Write out the rows below again, swapping "screenshot" for "capture" and leaving everything else as it is.

■ **Entries for locating text and elements**:
┄┄┄┄┄┄┄┄┄┄┄┄┄┄┄┄┄┄┄┄

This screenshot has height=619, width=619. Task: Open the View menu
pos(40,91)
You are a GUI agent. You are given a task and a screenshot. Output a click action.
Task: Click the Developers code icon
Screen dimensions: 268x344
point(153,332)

┄┄┄┄┄┄┄┄┄┄┄┄┄┄┄┄┄┄┄┄

■ **Reply**:
This capture has height=619, width=619. Task: Open the View menu
pos(40,91)
You are a GUI agent. You are given a task and a capture. Output a click action.
Task: Click the Developers code icon
Screen dimensions: 268x344
point(153,332)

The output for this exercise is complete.